__Task goal__: Starting at the top of the data and ending with the line that holds "Given: Restore the", transcribe each line exactly; include both ends.

__Records shown__:
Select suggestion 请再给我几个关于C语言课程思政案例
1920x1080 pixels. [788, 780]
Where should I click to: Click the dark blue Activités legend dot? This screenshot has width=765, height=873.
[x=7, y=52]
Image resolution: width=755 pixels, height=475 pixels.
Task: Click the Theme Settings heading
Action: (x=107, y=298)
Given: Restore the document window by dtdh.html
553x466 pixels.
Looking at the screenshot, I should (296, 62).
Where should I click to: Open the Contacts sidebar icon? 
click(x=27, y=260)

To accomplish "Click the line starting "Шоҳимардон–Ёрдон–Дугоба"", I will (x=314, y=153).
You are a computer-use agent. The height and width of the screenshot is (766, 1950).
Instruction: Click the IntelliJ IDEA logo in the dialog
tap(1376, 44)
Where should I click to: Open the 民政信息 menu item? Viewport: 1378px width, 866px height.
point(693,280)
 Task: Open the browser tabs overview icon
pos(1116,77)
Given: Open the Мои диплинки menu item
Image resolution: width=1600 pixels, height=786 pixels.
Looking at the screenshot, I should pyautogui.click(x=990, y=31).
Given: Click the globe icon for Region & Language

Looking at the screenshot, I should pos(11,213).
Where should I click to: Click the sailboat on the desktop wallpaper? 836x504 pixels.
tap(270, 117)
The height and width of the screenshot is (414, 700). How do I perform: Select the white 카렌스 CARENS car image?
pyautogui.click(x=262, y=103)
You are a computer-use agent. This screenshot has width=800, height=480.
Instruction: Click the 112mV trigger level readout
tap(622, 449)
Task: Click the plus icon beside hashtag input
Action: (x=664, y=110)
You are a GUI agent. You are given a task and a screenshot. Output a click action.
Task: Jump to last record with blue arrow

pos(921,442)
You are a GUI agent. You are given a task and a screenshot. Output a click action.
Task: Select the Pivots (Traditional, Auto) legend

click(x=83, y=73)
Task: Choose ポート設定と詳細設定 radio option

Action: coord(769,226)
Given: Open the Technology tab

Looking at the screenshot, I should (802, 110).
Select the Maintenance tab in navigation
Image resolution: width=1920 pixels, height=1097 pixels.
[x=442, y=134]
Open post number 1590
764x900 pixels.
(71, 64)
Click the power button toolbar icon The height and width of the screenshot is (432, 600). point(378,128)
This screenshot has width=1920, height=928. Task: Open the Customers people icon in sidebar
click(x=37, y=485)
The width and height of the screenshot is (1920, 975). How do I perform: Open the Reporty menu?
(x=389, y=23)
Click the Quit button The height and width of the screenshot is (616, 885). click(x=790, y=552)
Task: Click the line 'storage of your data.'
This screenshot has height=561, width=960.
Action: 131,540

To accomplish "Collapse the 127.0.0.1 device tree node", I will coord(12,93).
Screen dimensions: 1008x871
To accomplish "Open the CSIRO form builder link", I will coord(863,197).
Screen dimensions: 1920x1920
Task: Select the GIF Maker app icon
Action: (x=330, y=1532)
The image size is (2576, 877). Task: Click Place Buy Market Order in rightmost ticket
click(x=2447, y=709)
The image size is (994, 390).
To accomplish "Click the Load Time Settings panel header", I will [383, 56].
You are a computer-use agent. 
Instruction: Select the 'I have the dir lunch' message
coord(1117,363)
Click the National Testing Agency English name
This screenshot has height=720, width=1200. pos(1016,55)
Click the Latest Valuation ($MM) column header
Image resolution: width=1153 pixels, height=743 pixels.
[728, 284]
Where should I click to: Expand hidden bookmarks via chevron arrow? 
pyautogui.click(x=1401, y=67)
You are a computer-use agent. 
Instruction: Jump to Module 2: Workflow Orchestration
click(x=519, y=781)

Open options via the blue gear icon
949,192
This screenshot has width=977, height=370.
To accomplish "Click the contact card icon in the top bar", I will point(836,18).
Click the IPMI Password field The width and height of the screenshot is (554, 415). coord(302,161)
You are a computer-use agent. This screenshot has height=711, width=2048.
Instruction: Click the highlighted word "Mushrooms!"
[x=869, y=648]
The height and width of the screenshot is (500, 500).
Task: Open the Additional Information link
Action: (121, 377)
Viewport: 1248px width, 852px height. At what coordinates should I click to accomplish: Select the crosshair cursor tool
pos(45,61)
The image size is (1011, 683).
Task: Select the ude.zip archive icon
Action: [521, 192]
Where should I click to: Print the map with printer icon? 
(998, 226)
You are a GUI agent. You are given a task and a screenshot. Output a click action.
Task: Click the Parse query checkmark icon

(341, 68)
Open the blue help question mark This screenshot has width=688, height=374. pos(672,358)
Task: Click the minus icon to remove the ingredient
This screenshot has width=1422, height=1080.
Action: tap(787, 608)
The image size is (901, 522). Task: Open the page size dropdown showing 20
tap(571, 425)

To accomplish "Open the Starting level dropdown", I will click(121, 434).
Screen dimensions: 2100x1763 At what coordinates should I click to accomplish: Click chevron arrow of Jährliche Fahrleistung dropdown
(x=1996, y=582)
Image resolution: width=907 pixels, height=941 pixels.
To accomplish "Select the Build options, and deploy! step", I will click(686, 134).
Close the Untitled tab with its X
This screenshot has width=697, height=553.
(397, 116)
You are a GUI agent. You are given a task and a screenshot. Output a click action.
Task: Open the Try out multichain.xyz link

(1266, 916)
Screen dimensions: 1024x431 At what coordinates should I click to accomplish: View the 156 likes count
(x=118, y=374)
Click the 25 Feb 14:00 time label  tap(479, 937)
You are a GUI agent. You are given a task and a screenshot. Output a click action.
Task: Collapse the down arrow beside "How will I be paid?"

__Reply__:
Select suggestion 请再给我几个关于C语言课程思政案例
1920x1080 pixels. [788, 780]
Where should I click to: Click the dark blue Activités legend dot? This screenshot has width=765, height=873.
[x=7, y=52]
Image resolution: width=755 pixels, height=475 pixels.
Task: Click the Theme Settings heading
Action: (x=107, y=298)
Given: Restore the document window by dtdh.html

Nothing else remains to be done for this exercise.